Abstract
Mycobacterium tuberculosis (MTB) infection induces cytotoxicity to host human macrophages. The underlying signaling mechanisms are largely unknown. Here we discovered that MTB infection induced programmed necrosis in human macrophages, causing mitochondrial cyclophilin-D (CypD)-p53-adenine nucleotide translocator type 1 association, mitochondrial depolarization and lactate dehydrogenase medium release. In human macrophages MTB infection-induced programmed necrosis and apoptosis were largely attenuated by CypD inhibition (by cyclosporin A), silencing and knockout, but intensified with ectopic CypD overexpression. Further studies identified microRNA-1281 as a CypD-targeting miRNA. Ectopic overexpression of microRNA-1281 decreased CypD 3’-untranslated region activity and its expression, protecting human macrophages from MTB-induced programmed necrosis and apoptosis. Conversely, microRNA-1281 inhibition in human macrophages, by the anti-sense sequence, increased CypD expression and potentiated MTB-induced cytotoxicity. Importantly, in CypD-KO macrophages miR-1281 overexpression or inhibition was ineffective against MTB infection. Restoring CypD expression, by an untranslated region-depleted CypD construct, reversed miR-1281-induced cytoprotection against MTB in human macrophages. Collectively, these results show that targeting CypD by miR-1281 protects human macrophages from MTB-induced programmed necrosis and apoptosis.
Highlights
Macrophages, among other host immune cells, are essential in determining immune responses against Mycobacterium tuberculosis (MTB) infection and tuberculosis (TB) [1], which causes an estimated over 1.5 million human mortalities each year [2]

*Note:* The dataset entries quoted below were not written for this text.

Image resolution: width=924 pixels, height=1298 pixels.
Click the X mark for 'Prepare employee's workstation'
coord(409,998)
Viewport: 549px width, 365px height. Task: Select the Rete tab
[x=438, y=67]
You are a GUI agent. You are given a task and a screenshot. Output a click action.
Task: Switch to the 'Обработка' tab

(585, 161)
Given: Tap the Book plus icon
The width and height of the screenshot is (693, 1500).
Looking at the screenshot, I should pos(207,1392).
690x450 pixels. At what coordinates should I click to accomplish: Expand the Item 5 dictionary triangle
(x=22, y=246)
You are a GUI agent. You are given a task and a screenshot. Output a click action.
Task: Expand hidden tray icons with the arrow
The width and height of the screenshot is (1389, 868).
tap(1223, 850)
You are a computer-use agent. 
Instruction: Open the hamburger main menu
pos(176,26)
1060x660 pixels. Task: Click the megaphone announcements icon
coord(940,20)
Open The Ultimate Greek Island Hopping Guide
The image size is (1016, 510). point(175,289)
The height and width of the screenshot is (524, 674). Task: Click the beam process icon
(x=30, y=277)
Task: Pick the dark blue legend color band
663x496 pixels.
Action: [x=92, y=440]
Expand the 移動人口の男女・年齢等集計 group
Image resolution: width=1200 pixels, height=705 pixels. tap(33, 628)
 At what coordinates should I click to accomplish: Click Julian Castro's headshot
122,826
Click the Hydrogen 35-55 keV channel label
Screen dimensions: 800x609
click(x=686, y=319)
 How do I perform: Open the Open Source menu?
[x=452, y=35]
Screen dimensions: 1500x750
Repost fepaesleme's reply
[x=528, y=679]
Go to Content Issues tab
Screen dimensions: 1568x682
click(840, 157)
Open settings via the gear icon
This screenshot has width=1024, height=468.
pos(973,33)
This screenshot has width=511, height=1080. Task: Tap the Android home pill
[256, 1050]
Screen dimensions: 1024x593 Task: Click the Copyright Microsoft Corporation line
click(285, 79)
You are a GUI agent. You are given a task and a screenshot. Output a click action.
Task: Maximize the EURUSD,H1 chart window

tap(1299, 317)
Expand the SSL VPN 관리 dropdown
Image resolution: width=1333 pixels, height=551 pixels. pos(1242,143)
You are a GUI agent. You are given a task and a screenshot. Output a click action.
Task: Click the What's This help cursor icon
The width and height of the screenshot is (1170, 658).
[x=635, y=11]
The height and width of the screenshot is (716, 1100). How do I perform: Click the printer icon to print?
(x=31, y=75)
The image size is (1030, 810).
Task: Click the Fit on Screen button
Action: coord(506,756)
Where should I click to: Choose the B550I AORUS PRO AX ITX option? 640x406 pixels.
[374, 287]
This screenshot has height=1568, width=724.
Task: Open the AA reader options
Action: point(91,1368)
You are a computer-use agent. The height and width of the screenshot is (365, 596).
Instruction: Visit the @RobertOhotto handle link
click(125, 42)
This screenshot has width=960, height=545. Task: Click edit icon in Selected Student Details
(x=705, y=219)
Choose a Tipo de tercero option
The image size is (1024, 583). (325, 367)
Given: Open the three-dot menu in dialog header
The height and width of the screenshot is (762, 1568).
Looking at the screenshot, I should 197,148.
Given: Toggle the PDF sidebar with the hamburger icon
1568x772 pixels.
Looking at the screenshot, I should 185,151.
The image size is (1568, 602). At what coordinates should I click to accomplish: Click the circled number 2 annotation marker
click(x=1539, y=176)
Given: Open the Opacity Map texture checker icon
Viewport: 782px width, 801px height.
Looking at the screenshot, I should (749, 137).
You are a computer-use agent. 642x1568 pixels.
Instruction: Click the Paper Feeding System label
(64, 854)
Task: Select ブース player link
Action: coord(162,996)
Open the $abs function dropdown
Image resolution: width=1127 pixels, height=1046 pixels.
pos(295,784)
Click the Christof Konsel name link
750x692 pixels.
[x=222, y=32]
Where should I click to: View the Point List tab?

These results suggested that MTB infection induced mitochondria permeability transition pore (mPTP) opening and programmed necrosis in human macrophages
In the present study we show that MTB infection led to programmed necrosis in human macrophages, causing CypD-p53-adenine nucleotide translocator type 1 (ANT1) mitochondrial association, mitochondrial depolarization and lactate dehydrogenase (LDH) release
Summary
Macrophages, among other host immune cells, are essential in determining immune responses against Mycobacterium tuberculosis (MTB) infection and tuberculosis (TB) [1], which causes an estimated over 1.5 million human mortalities each year [2]. Studies have shown that MTB spread will be facilitated with the death of the infected macrophages [1, 3, 4], caused often by the extracellular growth of released MTB or less cleared MTB in dead macrophages [3, 5]. Recent literatures have indicated that cell necrosis could be a programmed, mitochondriadependent and active cell death [7,8,9,10]. This so-called “programmed necrosis” can promote cell death by a number of different stresses and stimuli, including oxidative injury, calcium over-load and several chemoagents [7, 8, 11, 12]. In the progression of programmed necrosis, p53 translocates to cell mitochondria to form a complex with mitochondria permeability transition pore (mPTP) components, including cyclophilin-D (CypD) and adenine nucleotide translocator type 1 (ANT1) [13, 14]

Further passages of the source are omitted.